The dippers though did not appear and so I drifted downstream a short way, and caught sight of a pair of goosanders through the trees. They were, as usual, very shy birds, but allowed me a couple of pictures as they patrolled up and down a short stretch of river. They dived for fish several times, but to date I have never seen a goosander catch anything at all. But maybe they are secret eaters, swallowing their prey beneath the surface and out of my sight?
Moving further downstream I came to this pretty little spot, and one of the dippers was suddenly visible on the far bank.
I clambered down again to the edge, not as close as I would have liked to get to the bird, but again, I managed a couple of shots at distance. I waited for a long time, hoping for him,
or perhaps her, to enter the stream, but the bird remained a strict landlubber.
I then decided to see how well the video function on the camera worked, and so took a short clip. But still the uncooperative little creature would not dip into the water. And then I found that, once placed into the blog, the video would not play. I am still working on that problem. The video may appear later.
A couple of mallards completed the river's bird collection.
En- route back home I stopped by the lake, one I fish a few times in Spring. It is still very bare, few signs of new growth either from the trees or the water plants. Deep water, so it warms up slowly. But a pair of grebes were keeping each other close company, so nesting, mating and chicks are getting near to being on the week's menu.
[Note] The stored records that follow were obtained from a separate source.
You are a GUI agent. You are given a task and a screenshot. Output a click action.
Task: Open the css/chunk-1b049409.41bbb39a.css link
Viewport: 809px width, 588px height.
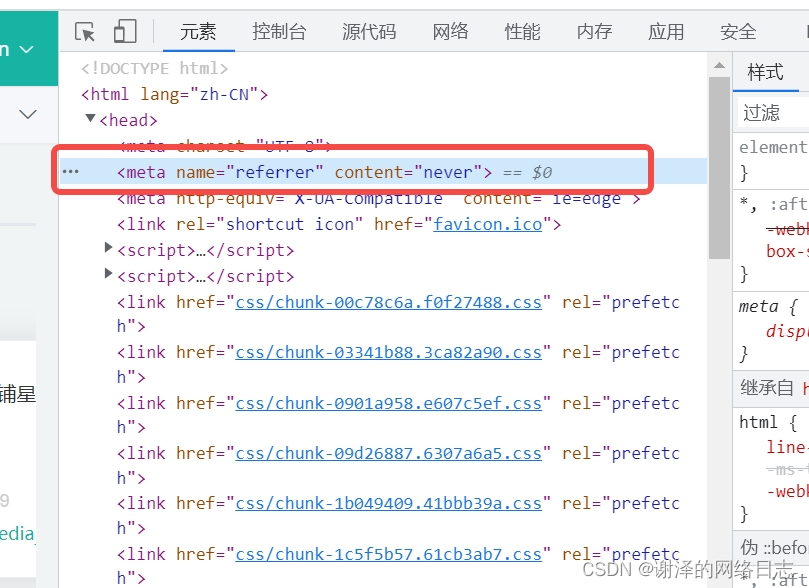[389, 503]
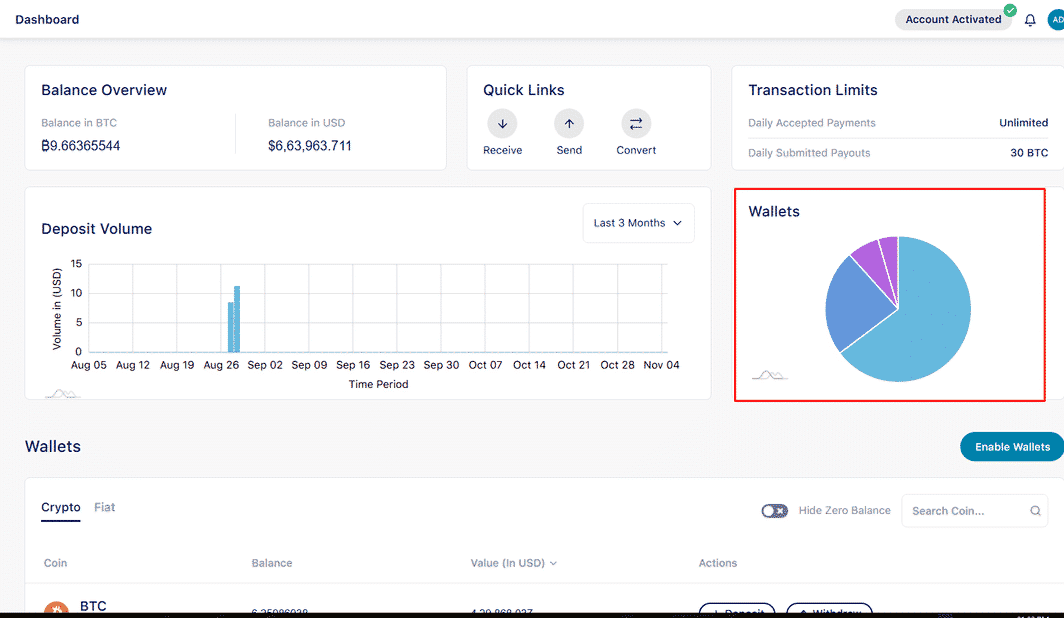Open notifications with the bell icon
This screenshot has height=618, width=1064.
pyautogui.click(x=1030, y=20)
The male swan, the cob, has already started his own duties: chasing away any Canada goose or mallard that comes near, with near meaning "anywhere on the lake". It all seems a bit pointless, as, whenever the cob gets near, the chased bird just takes off, and flies a few yards further away. Silly swan, it has no chance at all of actually catching one of the trespassers. I wonder if the displayed aggression is in any way related to that phrase "getting a cob on"?
|Stroppy Female Blackcap|
None was allowed to remain. But what was most surprising is that this bird was a female: grey with a brown cap: perhaps a chestnut would be a better term for it than a blackcap. It is alone, no male seems to be resident nearby. But so much aggression must be unusual in the female of almost any species.
|Woodpigeon with that Typical Staring Eye.|
|...and of Course a Robin, looking Perky and Intelligent as Ever.|
Nina went to clear out one of our nestboxes a few days ago, and was surprised, as she put her hand into the box, it touched feathers, and not old nest material. The robin that had been sitting there flew out, surprising her, such that she nearly fell into the pond. The robin returned to the nestbox a few minutes later, and so we must expect some young robins fairly soon. I myself went to look at a second nest box, also open fronted, robin style, and as I neared it, a woodmouse ran out. I am sure he will return too.
The crocus planted with the aid of the Black and Decker have done well, and there are hundreds of flowers now. sadly not a single white crocus amongst them.
I should have retained the packets, as I am sure they pictured white ones. Even the yellow are few and far between, purple prevailing.
The evening arrived and to complement the eclipse of the morning, the moon and Venus were both present in the evening. By over exposing slightly I was able to include the full disc of the moon lit rather poorly, whilst the crescent remained bright. Almost like a second eclipse.
And finally, back to the warmth of a good old traditional coal fire. No fishing, but quite a good day.